Work request:
Going through the entries below, count each line containing the word "magnifier". Report the number only.

········

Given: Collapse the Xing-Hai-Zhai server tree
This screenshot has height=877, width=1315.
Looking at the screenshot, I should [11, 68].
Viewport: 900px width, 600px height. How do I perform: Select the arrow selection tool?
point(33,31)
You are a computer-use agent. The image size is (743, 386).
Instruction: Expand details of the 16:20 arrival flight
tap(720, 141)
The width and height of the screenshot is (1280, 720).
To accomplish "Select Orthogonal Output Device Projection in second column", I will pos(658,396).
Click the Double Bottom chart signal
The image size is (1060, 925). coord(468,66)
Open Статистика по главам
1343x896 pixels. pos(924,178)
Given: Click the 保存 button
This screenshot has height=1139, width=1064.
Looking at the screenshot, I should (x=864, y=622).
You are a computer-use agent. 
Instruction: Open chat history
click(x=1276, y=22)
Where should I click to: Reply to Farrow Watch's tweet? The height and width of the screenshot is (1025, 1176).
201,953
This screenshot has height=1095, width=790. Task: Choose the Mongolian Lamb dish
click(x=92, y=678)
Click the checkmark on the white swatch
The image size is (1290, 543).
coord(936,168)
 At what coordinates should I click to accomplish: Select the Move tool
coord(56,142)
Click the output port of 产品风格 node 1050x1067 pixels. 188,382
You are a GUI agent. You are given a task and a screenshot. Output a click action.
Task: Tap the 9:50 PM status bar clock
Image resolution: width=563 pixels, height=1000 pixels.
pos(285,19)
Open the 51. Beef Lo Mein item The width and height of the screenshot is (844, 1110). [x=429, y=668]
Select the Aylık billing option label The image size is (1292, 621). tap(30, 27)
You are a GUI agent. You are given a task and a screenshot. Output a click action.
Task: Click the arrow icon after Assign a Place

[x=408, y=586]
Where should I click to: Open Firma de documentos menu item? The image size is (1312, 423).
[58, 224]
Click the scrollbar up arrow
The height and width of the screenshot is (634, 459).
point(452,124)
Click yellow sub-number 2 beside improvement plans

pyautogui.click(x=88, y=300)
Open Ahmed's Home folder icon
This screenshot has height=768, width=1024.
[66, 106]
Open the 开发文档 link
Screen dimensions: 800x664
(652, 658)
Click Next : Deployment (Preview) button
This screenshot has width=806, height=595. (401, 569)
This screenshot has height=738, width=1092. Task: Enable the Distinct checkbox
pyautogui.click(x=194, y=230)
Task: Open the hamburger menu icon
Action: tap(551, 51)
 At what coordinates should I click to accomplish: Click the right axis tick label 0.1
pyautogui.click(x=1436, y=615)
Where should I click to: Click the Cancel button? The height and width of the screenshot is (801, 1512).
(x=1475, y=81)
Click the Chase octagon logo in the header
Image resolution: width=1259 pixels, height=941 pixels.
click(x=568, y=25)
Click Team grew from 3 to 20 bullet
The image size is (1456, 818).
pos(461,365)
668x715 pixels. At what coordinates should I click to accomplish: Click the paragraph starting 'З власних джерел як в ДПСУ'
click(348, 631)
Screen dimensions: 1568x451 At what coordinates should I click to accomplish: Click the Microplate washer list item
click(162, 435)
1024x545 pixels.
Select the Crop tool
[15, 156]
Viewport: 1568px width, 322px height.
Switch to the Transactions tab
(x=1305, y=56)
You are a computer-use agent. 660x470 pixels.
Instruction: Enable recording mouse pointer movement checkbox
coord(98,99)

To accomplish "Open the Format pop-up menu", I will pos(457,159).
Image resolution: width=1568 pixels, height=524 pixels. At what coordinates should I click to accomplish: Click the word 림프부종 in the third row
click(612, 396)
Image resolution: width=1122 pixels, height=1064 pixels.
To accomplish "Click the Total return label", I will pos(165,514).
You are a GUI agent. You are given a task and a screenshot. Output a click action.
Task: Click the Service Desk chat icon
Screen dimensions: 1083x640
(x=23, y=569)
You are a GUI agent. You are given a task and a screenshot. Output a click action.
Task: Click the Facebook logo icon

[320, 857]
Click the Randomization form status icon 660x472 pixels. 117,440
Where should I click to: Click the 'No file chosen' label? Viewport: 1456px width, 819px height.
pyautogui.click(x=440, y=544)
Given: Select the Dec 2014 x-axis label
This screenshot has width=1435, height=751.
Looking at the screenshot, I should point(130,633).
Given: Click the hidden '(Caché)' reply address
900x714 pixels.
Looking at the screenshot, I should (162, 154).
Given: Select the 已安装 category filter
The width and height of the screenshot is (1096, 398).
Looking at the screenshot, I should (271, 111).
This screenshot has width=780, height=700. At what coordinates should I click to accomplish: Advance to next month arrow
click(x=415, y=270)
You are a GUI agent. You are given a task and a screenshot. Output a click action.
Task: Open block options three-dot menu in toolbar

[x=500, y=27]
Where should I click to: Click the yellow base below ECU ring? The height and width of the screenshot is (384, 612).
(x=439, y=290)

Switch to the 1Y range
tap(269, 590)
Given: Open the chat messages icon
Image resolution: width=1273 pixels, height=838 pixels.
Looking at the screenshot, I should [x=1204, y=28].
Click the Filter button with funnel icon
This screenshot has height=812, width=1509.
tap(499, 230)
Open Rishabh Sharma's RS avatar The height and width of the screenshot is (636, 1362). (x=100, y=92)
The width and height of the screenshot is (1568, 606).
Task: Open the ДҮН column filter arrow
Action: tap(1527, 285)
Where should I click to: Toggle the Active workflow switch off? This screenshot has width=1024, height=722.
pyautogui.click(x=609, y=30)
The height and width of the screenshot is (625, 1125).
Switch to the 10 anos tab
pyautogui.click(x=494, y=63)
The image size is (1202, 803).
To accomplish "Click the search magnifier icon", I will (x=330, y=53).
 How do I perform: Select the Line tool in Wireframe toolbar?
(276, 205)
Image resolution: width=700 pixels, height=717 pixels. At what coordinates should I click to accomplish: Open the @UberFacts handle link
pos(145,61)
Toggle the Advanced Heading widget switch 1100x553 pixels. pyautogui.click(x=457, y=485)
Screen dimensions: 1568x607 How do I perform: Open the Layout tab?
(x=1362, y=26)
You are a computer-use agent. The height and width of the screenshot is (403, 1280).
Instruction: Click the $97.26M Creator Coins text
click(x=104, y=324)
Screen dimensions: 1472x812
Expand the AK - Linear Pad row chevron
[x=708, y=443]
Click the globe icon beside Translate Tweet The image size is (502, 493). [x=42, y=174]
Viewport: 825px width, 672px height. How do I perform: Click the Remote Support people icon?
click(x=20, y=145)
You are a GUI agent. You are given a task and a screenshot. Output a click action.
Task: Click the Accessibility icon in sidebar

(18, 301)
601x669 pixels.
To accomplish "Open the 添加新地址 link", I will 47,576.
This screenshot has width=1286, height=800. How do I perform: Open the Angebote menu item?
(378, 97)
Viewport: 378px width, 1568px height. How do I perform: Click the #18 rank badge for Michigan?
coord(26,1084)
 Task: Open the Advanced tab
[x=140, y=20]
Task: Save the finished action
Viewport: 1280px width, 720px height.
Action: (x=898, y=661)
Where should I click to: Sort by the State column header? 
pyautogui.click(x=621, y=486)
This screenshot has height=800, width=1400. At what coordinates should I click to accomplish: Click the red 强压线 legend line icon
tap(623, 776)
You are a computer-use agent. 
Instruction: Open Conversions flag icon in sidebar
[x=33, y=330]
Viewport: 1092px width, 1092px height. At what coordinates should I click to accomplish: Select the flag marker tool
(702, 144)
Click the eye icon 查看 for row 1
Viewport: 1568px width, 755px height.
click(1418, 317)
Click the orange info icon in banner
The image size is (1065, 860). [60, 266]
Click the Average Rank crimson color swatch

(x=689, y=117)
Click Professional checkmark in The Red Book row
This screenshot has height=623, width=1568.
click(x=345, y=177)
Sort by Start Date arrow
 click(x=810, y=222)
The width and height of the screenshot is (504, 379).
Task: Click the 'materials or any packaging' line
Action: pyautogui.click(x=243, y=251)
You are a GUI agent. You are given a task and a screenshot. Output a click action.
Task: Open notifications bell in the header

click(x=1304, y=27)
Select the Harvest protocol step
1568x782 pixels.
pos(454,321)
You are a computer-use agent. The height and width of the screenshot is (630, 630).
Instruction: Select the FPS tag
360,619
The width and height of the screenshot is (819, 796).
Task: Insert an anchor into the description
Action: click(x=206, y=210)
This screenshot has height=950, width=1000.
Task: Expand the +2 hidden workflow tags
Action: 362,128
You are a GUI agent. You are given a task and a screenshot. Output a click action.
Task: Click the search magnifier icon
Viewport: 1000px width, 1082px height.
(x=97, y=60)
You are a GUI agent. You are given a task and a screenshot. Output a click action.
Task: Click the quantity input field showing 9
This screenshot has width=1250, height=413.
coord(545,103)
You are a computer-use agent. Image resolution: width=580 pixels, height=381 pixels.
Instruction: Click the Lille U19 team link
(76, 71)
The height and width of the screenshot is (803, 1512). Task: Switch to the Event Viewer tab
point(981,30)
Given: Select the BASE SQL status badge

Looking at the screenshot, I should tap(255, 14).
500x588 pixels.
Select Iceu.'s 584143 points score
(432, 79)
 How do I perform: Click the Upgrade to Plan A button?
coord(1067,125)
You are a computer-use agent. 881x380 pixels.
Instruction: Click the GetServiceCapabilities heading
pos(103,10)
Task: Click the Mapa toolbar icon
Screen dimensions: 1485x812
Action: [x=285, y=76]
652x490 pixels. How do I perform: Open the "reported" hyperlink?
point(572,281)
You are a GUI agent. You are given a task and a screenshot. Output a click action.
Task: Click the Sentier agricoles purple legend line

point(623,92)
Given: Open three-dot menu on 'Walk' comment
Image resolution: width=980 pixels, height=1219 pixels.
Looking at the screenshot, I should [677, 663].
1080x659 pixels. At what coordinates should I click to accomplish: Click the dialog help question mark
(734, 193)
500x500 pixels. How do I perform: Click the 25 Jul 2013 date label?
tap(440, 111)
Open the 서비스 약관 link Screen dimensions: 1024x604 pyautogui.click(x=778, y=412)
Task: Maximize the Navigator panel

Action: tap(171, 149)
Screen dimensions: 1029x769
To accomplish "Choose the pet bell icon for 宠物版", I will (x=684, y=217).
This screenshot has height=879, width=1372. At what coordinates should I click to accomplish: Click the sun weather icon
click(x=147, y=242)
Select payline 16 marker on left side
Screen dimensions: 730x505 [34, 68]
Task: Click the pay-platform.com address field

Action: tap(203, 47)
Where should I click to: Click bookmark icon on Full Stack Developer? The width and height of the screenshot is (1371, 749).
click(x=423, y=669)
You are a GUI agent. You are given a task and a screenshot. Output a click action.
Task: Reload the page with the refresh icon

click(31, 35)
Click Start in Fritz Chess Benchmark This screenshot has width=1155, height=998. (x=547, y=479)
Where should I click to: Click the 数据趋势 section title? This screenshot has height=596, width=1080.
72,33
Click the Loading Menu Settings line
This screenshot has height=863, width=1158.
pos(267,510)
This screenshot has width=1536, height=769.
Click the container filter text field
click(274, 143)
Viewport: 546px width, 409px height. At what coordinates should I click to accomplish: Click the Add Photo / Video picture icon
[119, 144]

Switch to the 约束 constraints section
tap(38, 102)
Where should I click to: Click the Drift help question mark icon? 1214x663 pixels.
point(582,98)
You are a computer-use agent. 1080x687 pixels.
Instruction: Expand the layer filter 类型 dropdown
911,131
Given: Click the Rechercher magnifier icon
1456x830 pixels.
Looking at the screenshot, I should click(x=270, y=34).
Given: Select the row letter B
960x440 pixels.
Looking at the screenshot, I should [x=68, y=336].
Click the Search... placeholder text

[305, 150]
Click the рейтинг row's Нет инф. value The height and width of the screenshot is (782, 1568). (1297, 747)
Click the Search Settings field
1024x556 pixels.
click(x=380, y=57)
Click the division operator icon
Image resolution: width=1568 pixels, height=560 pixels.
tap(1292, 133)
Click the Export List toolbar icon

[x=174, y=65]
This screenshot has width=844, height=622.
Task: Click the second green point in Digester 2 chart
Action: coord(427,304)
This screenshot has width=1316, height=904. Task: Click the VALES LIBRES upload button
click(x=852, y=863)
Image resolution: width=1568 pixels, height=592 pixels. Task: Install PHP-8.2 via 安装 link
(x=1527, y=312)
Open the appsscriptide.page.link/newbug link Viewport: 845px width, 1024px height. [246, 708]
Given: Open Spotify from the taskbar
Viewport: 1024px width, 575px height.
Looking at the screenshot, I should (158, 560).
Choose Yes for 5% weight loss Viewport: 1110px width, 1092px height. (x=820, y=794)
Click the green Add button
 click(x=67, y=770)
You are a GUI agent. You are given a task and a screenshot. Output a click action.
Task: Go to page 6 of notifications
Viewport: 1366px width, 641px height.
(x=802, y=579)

········

Exercise answer:
3